> The problem:
Every line that includes the word "menu" needs to be copied from the listing.

> Records provided:
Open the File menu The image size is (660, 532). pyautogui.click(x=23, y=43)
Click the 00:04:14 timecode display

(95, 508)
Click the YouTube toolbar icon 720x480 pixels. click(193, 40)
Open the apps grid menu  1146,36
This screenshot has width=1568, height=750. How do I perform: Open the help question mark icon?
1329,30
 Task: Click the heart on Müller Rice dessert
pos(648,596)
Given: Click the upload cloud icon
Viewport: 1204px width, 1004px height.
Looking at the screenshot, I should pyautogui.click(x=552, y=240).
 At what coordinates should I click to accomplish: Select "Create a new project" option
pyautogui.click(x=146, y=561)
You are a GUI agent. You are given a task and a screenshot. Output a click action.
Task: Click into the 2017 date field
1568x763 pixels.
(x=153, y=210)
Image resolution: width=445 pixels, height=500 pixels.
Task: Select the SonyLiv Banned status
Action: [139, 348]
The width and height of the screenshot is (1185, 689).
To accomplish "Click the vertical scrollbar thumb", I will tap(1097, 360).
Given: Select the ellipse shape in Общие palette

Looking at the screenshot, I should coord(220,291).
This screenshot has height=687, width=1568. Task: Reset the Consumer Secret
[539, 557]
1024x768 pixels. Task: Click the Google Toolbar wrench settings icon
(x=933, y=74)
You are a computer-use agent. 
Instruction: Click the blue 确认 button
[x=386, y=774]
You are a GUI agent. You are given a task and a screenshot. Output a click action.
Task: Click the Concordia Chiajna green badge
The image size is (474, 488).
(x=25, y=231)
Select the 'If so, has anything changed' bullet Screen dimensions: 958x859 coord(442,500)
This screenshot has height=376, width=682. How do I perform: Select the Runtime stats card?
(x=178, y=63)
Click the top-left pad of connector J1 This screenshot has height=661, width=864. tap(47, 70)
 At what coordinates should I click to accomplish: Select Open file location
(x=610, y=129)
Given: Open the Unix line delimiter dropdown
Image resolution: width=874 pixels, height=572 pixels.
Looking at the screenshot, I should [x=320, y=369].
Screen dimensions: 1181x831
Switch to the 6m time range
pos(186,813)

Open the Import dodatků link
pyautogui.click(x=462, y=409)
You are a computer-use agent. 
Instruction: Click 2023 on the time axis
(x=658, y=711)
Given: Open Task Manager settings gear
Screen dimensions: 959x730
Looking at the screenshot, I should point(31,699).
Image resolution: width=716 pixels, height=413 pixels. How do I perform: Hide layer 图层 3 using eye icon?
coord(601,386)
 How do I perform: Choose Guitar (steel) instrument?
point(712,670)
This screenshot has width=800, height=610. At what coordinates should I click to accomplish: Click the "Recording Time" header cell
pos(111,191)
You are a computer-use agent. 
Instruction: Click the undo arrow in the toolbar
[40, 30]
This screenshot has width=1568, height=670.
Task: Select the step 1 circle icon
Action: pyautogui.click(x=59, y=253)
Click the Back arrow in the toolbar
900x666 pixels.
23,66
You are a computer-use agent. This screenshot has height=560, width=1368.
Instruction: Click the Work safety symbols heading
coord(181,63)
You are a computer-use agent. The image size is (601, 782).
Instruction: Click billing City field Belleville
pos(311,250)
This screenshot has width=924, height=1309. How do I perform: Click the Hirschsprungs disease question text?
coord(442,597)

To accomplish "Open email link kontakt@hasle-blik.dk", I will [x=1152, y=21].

> Problem solution:
Open the File menu The image size is (660, 532). pyautogui.click(x=23, y=43)
Open the apps grid menu  1146,36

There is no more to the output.